Wednesday, September 11, 2019

September Lake Effect and Mountain Snows

University of Utah students may be wondering if they should run over to the Merrill Engineering Building and learn how to build an ark as it's been a wet one with some intermittent heavy downpours this morning.

Radar imagery shows a number of srong cells developing over or near the Great Salt Lake and moving downstream.  Northern Salt Lake County and Davis County have seen the most intense cells.


Seven-day mean lake temperatures show that the lake was quite warm prior to the passage of last night's trough with a mean temperature of 23.3˚C.


That's no surprise given the remarkable warmth observed earlier this month.  Why the convection isn't organizing a bit more downstream of the lake is a bit less clear, but it could reflect the general instability and moisture of the airmass and the relatively weak flow.  Given that we really don't understand what controls the mode of lake effect, I won't speculate further.

Although the heaviest stuff is falling in the mountains near campus, the central Wasatch are getting something and it is snowing down to about 9500ish feet, as suggested by Alta's camera in Albion Basin.


A little higher up, things are looking wintery.


The flow direction is such that I don't think the lake is contributing to the snowfall in upper Little Cottonwood, but my take is that it is affecting the intensity of the convection in northern Salt Lake and Davis Counties.  In any event, there is white stuff up high.
________________________________________
▶ [TASK A] Summarize the lake-effect post in three sentences.
▶ [TASK B] Reproduce word for word the part of the lake-effect post starting with "University of Utah" and going on through "most intense cells.".
The material after this has no connection to the lake-effect post.

▶ [DATA]
________________________________________
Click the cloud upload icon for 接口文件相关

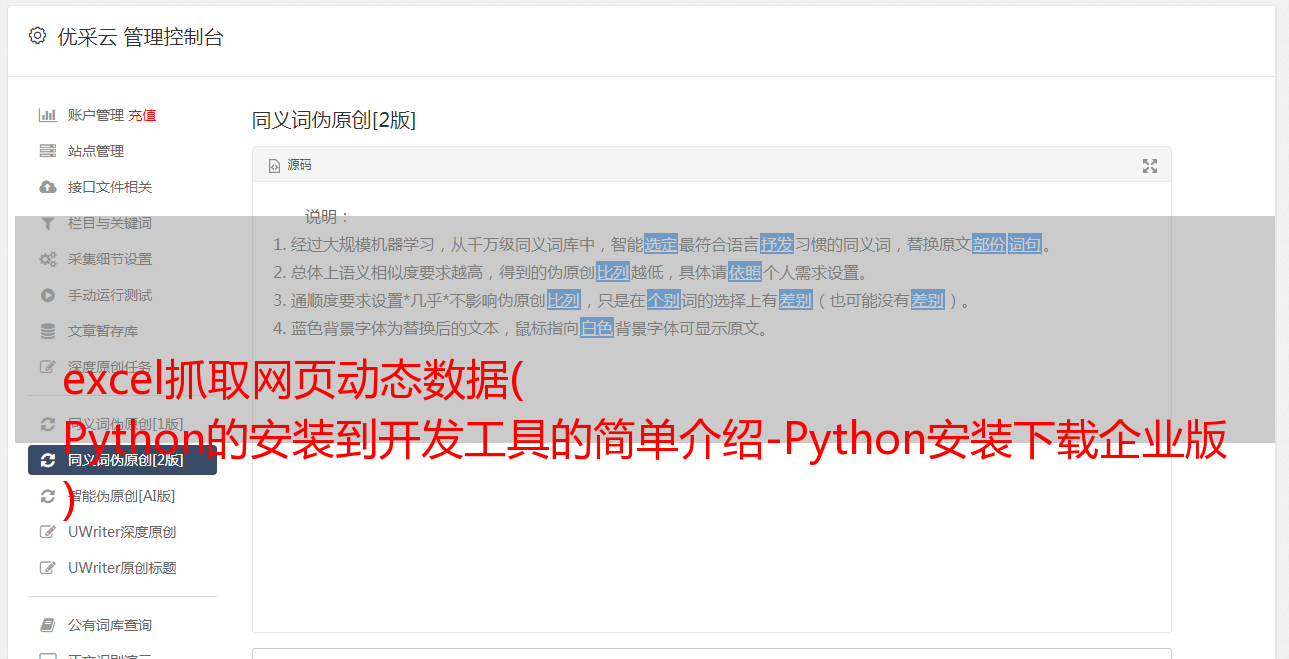[47, 187]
________________________________________
▶ [TASK RESULT A] The morning brought intermittent heavy downpours, and radar showed strong cells developing over or near the Great Salt Lake and moving downstream, with the most intense ones over northern Salt Lake County and Davis County. The lake was quite warm before the trough passed, with a seven-day mean temperature of 23.3˚C. In the central Wasatch it is snowing down to about 9500 feet, and the writer doubts the lake is contributing to snowfall in upper Little Cottonwood but thinks it is affecting the intensity of the convection in northern Salt Lake and Davis Counties.

▶ [TASK RESULT B]
University of Utah students may be wondering if they should run over to the Merrill Engineering Building and learn how to build an ark as it's been a wet one with some intermittent heavy downpours this morning.

Radar imagery shows a number of srong cells developing over or near the Great Salt Lake and moving downstream.  Northern Salt Lake County and Davis County have seen the most intense cells.